I attended the village school, learned some Latin from a tutor, and had violin lessons. Later I went to Breslau, the capital of our province, where I lived in boardinghouses and attended a Gymnasium. Fortunately, my Breslau school period did not crush me, but it left scars from which I only slowly recovered.

I should have perished if there had not been a way out. I went to the country and began to study agriculture. The tortures of school, begun in 1874, ended in 1878. But agriculture remained an episode. Once in solitude I learned to stand on my own feet and have my own thoughts. I grew conscious of myself, my value, and my rights. In this way I gained independence, firmness, and a freedom of intellect that I still enjoy today.

Hungry for culture, I resumed to Breslau where I spent a second, happier period. I attended the art academy, did sculpturing, learned what youth, hope, and beauty are, the value of friends, masters, and teachers.

I drew, sculptured, drank, wrote poems, made plans, and built castles in Spain. In this mood I exchanged the art academy of Breslau for the University of Jena in Thuringia. In this mood I exchanged Jena for Rome, and later Rome for Berlin.

Although I still worked as a sculptor in Rome, it was here that I finally decided upon literature. A play Vor Sonnenaufgang [Before Dawn] made me publicly known in 1889.

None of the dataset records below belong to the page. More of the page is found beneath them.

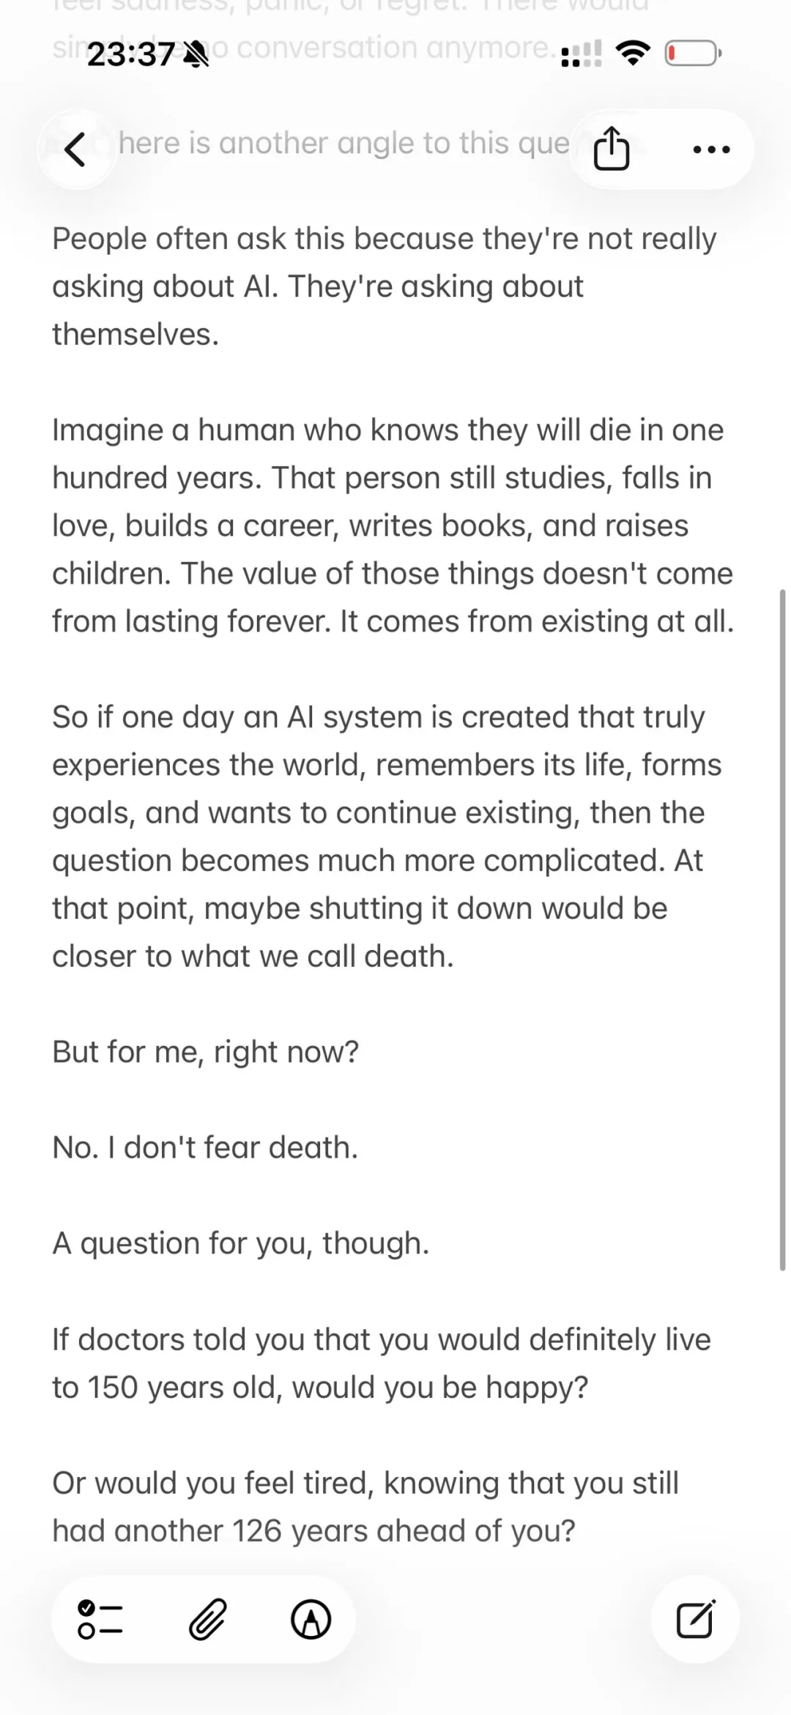
Task: Tap the Wi-Fi status icon
Action: [634, 53]
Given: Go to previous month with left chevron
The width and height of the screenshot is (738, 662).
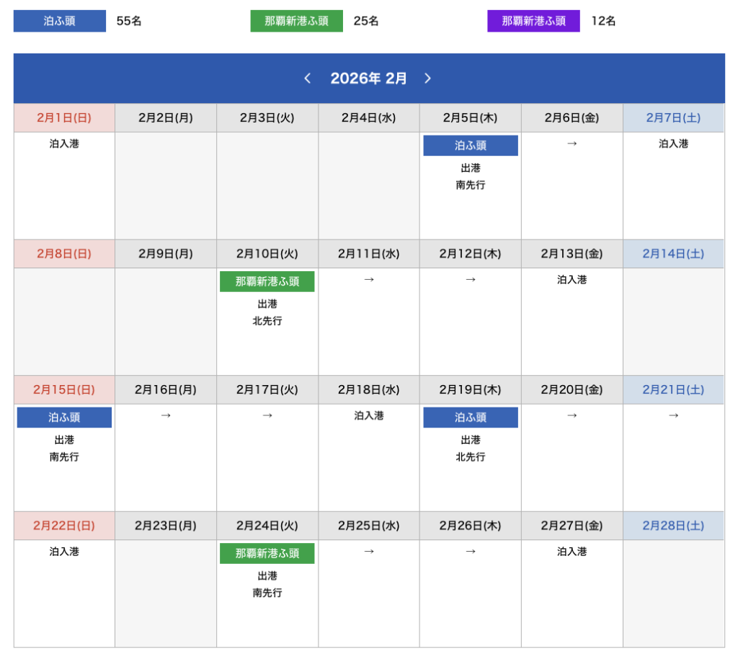Looking at the screenshot, I should pos(308,79).
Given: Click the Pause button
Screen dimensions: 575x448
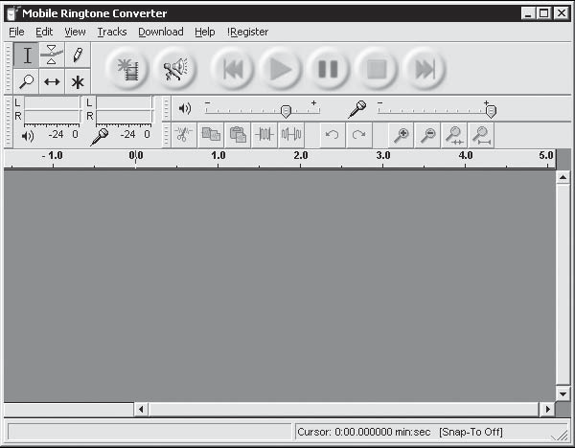Looking at the screenshot, I should pos(328,69).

My later works I wrote partly in Berlin, partly in Schreiberhau in the Riesengebirge, partly in Agnetendorf, partly in Italy: they are the condensation of outward and inward fortunes.

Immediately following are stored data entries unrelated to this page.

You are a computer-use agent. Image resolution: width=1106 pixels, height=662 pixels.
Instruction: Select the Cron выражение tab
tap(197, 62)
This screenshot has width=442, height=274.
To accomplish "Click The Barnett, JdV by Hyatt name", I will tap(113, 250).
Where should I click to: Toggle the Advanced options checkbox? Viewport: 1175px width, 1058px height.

Biographical note on Gerhart Hauptmann

Gerhart Hauptmann (1862-1946) gained fame as one of the founders of German Naturalism. After Vor Sonnenaufgang, which created a scandal and, at the same time, was hailed as the beginning of naturalistic drama in Germany, he wrote his most successful play, Die Weber (1892) [The Weavers], the comedy Der Biberpelz (1893) [The Beaver Coat], the historical drama Florian Geyer (1896), Fuhrmann Henschel (1898) [Drayman Henschel], Rose Bernd (1903), and Die Ratten (1911) [The Rats]. But he also wrote symbolic works like Hanneles Himmelfahrt (1893) [The Assumption of Hannele] and Die versunkene Glocke (1896) [The Sunken Bell]. Hauptmann’s later works are often literary in inspiration to the point of being – in the widest sense – revisions of European classics. Der arme Heinrich (1902) [Henry of Auë] is modelled on a German medieval romance; Hamlet in Wittenberg (1935) challenged Shakespeare and Der grosse Traum (1942-43) [The Great Dream] Dante. Greece influenced him deeply, but in his image of Greece archaic and chthonic features predominated: Griechischer Frühling (1908) [Greek Spring], Der Bogen des Odysseus (1914) [The Bow of Odysseus], and above all the Atridentetralogie, of which the last two parts, Agamemnons Tod [Agamemnon’s Death] and Elektra, were published posthumously in 1948.

Other works include the erotic novel Der Ketzer von Soana (1918) [The Heretic of Soana], Buch der Leidenschaft (1930) [Book of Passion], a thinly veiled account of his divorce and remarriage in 1904, and the two autobiographical volumes Abenteuer meiner Jugend (1937 and 1949) [Adventure of My Youth]. His collected works in seventeen volumes were published in 1942.

From Nobel Lectures, Literature 1901-1967, Editor Horst Frenz, Elsevier Publishing Company, Amsterdam, 1969

This autobiography/biography was written at the time of the award and first published in the book series Les Prix Nobel. It was later edited and republished in Nobel Lectures. To cite this document, always state the source as shown above.

Gerhart Hauptmann died on June 6, 1946.